My mother and father in law were killed with 4 brothers and sisters in law, plus grandchildren and their daughters in law. From an entire family only 7 children and 2 sisters in law have survived.
In 1995, we found the body of my father in law and my sister in law and we gave them a decent burial. We also located my mother in law and her 12 grandchildren thrown in a pit latrine (African long-drop toilet), we managed to reclaim them and were able to bury them decently. (Many of my relatives whom we know are dead, we haven't been able to locate the bodies of).
My surviving sister found the bodies of her 19 year old son and husband two years later. She is relieved to put the whole jigsaw puzzle together. The bodies of my uncle Anselma and his wife are not yet located either, two of my aunts (mother's sisters) and eight children were also killed.
It is difficult to enumerate all the uncles, aunts, nephews, nieces, cousins etc. who died in the most horrific way. For the few who survived, like I did with my three daughters, it was just a miracle. It is difficult to explain it. We hid together (relatives and friends) at night, the killers took my husband with 14 men and boys and killed them.
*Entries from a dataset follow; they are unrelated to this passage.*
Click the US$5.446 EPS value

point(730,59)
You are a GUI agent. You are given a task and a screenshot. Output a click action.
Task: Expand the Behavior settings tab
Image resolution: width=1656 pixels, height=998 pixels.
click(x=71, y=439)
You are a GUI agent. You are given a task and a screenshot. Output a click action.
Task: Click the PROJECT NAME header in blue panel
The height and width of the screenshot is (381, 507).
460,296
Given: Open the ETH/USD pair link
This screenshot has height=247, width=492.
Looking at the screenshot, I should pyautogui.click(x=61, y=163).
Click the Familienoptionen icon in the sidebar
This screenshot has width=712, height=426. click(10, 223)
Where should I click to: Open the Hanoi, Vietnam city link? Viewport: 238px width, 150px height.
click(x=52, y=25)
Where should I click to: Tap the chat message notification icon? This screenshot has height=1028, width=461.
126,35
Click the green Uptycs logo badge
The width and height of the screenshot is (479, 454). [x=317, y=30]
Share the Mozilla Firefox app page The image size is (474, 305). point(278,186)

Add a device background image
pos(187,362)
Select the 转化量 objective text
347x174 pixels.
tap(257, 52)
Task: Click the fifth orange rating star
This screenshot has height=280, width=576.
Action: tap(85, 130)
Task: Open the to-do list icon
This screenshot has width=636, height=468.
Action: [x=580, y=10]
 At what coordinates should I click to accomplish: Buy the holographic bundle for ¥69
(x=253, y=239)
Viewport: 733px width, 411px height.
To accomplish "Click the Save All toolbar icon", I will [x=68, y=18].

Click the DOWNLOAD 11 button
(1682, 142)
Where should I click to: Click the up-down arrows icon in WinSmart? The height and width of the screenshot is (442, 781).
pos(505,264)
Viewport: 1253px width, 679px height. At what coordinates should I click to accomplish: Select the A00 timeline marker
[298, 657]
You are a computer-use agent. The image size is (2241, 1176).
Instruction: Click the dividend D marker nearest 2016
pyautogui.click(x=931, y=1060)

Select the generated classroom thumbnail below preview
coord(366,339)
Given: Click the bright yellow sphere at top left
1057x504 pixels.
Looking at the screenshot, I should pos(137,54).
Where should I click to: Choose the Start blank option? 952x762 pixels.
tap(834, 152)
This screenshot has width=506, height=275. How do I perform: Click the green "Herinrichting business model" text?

We heard them shooting, then shouting, screaming followed by silence. My daughters asked me, is that father they are killing? I replied yes. We all went quiet, we couldn't cry, the children couldn't cry. The killers said they were coming back for us. So we waited, hiding in the convent garden, but they didn't come back to take us.
In mid-June I bribed a soldier who accepted to take us to Mille Colline Hotel, from there we were evacuated to the Rwandan Patriotic Front Camp in Kibaga. At the end of June, Oxfam evacuated me to Uganda.